EXERCISE MATERIAL:
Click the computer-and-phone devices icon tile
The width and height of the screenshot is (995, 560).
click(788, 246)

==

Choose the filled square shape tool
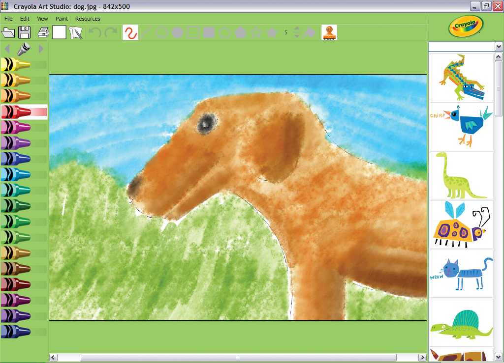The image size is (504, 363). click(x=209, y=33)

* * *

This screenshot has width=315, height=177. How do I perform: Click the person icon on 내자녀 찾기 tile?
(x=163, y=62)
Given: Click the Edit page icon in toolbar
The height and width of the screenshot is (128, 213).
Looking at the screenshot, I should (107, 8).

TASK BRIEF: Please reproduce, word for word, the stretch of rows from the one containing "This screenshot has" through the one containing "Looking at the screenshot, I should (107, 8).".

RESULT FOR THIS EXERCISE:
This screenshot has width=315, height=177. How do I perform: Click the person icon on 내자녀 찾기 tile?
(x=163, y=62)
Given: Click the Edit page icon in toolbar
The height and width of the screenshot is (128, 213).
Looking at the screenshot, I should (107, 8).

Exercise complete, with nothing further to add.